Oct. 15 (Bloomberg) -- Reliance Industries Ltd., India’s biggest company by market value, reported a fourth straight quarter of lower profit after natural-gas production from the nation’s biggest field declined.
Net income declined 5.7 percent to 53.8 billion rupees ($1 billion), or 16.6 rupees a share, in the three months ended Sept. 30, the Mumbai-based company said in an e-mailed statement today. That matched the median estimate of 28 analysts compiled by Bloomberg, which was 53.7 billion rupees. Net sales rose 15 percent to 903.4 billion rupees.
Reliance’s billionaire Chairman Mukesh Ambani is betting on the world’s biggest refining complex to counter a slump in production from its natural-gas deposit that led profit to decline for four quarters in a row. The company plans to spend 1 trillion rupees in the next five years to improve refinery operations, build chemical plants and start telecommunications services.
“Raising gas production continues to be a challenge for Reliance,” said Juergen Maier, a Vienna-based fund manager at Raiffeisen Capital Management that oversees about $1.1 billion of emerging-market assets, including Indian stocks. “Refining margins are picking up around the world and that benefits Reliance too.”
Reliance has increased 19 percent this year, compared with a 21 percent gain in the benchmark Sensitive Index. The shares rose 0.5 percent to 823.05 rupees at the close today, before the earnings were announced. Profit in the quarter rose 20 percent from the previous three months.
The company earned $9.5 for every barrel of crude it turned into fuels in the quarter, compared with $10.1 a barrel a year earlier and $7.6 in the previous three months ended June 30. Profit from turning Dubai crude into diesel in Singapore, an Asian benchmark, averaged $18.72 a barrel in the three months ended Sept. 30, higher than $18 a year before, according to data from PVM Oil Associates Ltd., a London-based crude and refined-products broker.
Brent crude, a benchmark oil price used by much of the world, has increased 6.3 percent this year. The November contract fell 0.4 percent to $114.19 a barrel on the London-based ICE Futures Europe exchange as of 2:48 p.m. local time.
Reliance’s two adjacent refineries at Jamnagar in the western Indian state of Gujarat have the capacity to process 1.24 million barrels of crude a day. The plants are capable of turning cheap, low-quality crude oil in to high-value products.
The company had cash and equivalents of 791.6 billion rupees and 700.6 billion rupees of outstanding debt as of Sept. 30, according to the statement. The cash is invested in fixed deposits, mutual funds and government bonds.
The company is spending $8 billion to boost petrochemical capacity and $4 billion on a plant to make combustible gas to power its refineries, according to an April 20 presentation on its website.

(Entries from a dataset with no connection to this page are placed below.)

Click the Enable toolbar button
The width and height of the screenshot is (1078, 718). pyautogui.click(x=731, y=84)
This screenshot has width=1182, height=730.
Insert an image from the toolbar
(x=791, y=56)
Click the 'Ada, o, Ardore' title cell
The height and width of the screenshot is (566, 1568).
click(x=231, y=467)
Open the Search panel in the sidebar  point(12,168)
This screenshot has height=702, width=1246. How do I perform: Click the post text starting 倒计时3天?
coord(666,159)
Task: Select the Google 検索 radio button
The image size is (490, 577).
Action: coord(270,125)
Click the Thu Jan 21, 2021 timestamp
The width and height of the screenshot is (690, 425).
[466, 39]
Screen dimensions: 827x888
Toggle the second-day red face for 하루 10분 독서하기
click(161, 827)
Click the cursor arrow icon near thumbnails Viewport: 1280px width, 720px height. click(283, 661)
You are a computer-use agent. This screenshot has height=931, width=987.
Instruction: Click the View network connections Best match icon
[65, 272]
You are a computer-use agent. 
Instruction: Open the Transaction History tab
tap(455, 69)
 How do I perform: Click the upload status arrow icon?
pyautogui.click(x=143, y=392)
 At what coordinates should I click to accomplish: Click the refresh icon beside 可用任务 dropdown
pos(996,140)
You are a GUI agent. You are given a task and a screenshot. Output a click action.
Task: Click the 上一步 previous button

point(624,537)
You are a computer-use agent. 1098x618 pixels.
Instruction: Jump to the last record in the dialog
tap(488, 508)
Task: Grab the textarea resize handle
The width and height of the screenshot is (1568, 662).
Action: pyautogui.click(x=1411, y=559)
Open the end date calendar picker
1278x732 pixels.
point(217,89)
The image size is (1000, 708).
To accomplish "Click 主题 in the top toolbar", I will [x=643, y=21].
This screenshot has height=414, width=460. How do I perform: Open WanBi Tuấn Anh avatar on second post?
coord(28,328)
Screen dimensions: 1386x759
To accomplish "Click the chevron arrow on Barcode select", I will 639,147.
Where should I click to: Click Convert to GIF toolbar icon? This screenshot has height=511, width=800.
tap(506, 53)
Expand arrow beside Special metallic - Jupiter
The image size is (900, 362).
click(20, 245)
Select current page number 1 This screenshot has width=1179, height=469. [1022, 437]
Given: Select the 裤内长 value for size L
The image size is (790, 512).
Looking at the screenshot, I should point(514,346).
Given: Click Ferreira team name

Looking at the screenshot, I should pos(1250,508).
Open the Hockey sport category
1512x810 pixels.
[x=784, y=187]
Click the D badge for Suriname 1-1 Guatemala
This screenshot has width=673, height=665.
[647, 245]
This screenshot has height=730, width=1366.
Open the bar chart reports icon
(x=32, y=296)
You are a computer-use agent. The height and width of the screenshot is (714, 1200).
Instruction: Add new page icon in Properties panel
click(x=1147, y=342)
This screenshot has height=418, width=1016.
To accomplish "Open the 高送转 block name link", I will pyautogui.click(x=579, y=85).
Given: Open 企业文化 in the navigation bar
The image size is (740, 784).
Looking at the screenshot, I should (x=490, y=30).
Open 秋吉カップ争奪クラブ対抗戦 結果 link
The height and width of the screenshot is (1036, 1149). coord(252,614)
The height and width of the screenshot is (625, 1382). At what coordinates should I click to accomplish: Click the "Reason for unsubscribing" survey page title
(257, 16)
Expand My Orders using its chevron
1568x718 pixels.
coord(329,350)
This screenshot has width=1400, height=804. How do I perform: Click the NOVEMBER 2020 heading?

Gas production from the KG-D6 block in the Bay of Bengal declined 35 percent to 197 billion cubic feet in the six months ended Sept. 30 from a year earlier, according to today’s statement. The drop was because of reservoir complexity and a natural decline in output, according to the statement.
The continuous decline in gas production has made analysts the most bearish on the company’s stock in three years. The consensus rating, or the average of recommendations updated by analysts in the past year, dropped to 3.25. Five denotes a buy and one a sell, according to data compiled by Bloomberg.
The company reduced its estimate of reserves at all its gas fields by 6.7 percent to 104 billion cubic meters, or 3.7 trillion cubic feet, as of March 31, according to its annual report. Niko Resources Ltd., which owns a 10 percent stake in the KG-D6 block, cut the estimate for its share of proved and probable gas reserves to 193 billion cubic feet as of March 31, according to a June 20 statement, which didn’t provide year-earlier figures.
Production is expected to decline to 20 million cubic meters a day in the year starting April 1, 2014, Oil Minister S. Jaipal Reddy said in parliament on May 8. The drop in output has cut gas supplies to customers, including power and fertilizer producers, all of which are selected by the government to buy the fuel at a state-set rate.
Reliance sold stakes in KG-D6 and 20 other blocks to BP Plc, Europe’s second-biggest oil producer by market value, as Ambani sought the London-based company’s technology to drill and produce gas from the deepwater area. BP, which completed the $7.2 billion deal a year ago, and Reliance are preparing a new plan to produce gas from the biggest deposits in the block and develop adjoining areas.